The data for this exercise were collected during an experiment which
investigated the relationship between the number of plant species and
plant biomass grown in plots with 3 controlled pH treatments: low,
medium and high pH. The research seeks to find out if increasing biomass
has an effect on species richness, and if this effect could be modulated
by pH. Therefore, Species
is the response variable and
pH
and Biomass
are explanatory variables.
Because the number of species is a count (positive and integer), we will
attempt to fit a Poisson distribution to these data.
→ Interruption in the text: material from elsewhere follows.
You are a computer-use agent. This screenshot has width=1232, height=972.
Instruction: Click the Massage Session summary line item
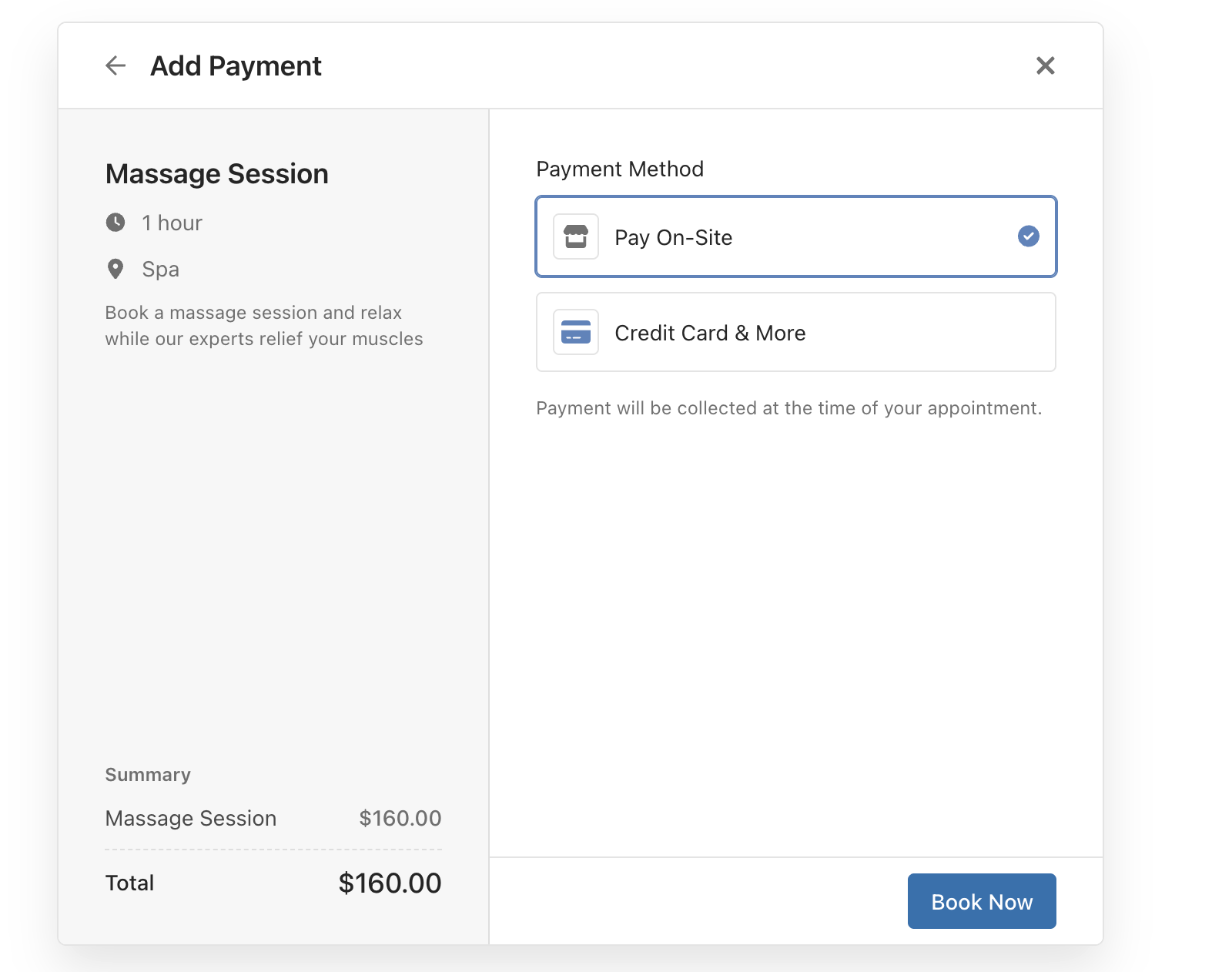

1. As in previous exercises, either create a new R script (perhaps
call it GLM_Poisson) or continue with your previous R script in your
RStudio Project. Again, make sure you include any metadata you feel is
appropriate (title, description of task, date of creation etc) and don’t
forget to comment out your metadata with a #
at the
beginning of the line.
2. Import the data file ‘species.txt’ into R and take a look at the
structure of this dataframe. Start with an initial data exploration
(using pairs()
and coplot()
?). Do you see any
imbalance of concern between the predictors? Do you foresee any problem
for the model to answer the initial question?
VOI<- c("Var1", "Var2", ...)
Mydata[, VOI]
3. To warm up, let’s start with a simple Poisson GLM (using
glm
) including only Biomass
as a predictor.
Hints: + take some time to think what the appropriate response variable
is! + if in doubt, make sure to ask someone to help clear this with you.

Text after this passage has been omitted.